Voilà donc où nous en sommes dans ce pays étranger, où nous mourons littéralement de faim! Je rentrai chez nous, décomposée. Mon premier mot à ma mère fut :
— Pourquoi Kees n'est-il pas à l'école? je l'ai trouvé dans la rue, faisant des tours de saltimbanque, pour de l'argent. C'est votre faute, si les enfants croulent tous : quand il faut chercher un petit seau de charbon, ou garder le linge sur la prairie, vous les tenez hors de l'école. Et Dirk? Avez-vous cherché un atelier, pour le mettre en apprentissage?
— Non, je ne suis pas allée : il est trop petit.
— Mais il a quinze ans : les petits doivent vivre comme les grands. Faites-en un cordonnier ou un tailleur. Ce n'est pas là un lourd travail, comme celui de notre Hein chez son forgeron.
— Fiche-moi la paix! tu es comme ton père : tu veux faire travailler les petits enfants pour garder ton argent, quand tu en gagnes.
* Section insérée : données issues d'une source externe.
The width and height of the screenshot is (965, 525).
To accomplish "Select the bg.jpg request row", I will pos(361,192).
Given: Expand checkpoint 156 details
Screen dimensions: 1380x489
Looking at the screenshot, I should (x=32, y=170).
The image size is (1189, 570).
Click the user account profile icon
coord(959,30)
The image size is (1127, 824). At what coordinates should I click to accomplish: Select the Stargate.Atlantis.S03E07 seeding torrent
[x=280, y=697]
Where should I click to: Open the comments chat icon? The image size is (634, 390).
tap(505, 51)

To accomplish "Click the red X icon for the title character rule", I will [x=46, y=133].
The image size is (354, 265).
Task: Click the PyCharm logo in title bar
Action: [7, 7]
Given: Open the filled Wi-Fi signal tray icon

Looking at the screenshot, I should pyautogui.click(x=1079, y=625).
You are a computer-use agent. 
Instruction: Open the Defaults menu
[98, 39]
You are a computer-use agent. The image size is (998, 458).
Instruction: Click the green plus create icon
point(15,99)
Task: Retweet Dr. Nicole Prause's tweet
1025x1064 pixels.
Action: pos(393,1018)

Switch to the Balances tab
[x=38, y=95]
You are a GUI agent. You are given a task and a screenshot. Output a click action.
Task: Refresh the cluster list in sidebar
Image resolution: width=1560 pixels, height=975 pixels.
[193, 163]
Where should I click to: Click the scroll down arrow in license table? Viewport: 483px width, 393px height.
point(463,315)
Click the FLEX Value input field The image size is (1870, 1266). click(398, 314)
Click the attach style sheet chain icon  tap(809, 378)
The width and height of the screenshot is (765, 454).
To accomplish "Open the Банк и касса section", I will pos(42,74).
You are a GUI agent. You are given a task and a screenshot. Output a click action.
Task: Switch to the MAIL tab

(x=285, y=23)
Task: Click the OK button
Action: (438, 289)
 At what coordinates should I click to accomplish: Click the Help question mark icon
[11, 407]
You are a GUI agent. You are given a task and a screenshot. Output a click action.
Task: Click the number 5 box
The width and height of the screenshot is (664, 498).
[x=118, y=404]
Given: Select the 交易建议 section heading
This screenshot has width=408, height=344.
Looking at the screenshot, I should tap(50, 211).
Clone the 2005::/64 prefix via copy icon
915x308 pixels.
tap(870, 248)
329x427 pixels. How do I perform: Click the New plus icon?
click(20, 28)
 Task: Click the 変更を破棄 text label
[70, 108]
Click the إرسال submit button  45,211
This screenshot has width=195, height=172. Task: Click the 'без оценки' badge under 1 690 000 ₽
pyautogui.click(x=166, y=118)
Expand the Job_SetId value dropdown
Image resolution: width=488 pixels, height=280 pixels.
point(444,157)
— Je suis à la même enseigne qu'eux : je ne sais pas de métier. Vous nous avez flanqués dans le monde pour nous laisser pousser comme de mauvaises herbes, et crever de misère. Moi, je n'aurai pas d'enfants!
— Quel est ce langage malpropre? d'où sors-tu?
— Voyons, j'ai dix-huit ans ; c'est abominable de nous avoir jetés dans la vie pour faire de nous ce que vous faites!
— Tu parles selon ton intelligence : il faut bien prendre les enfants quand ils viennent.
— Ah zut! c'est sans doute moi qui aurais dû vous apprendre à ne pas en avoir.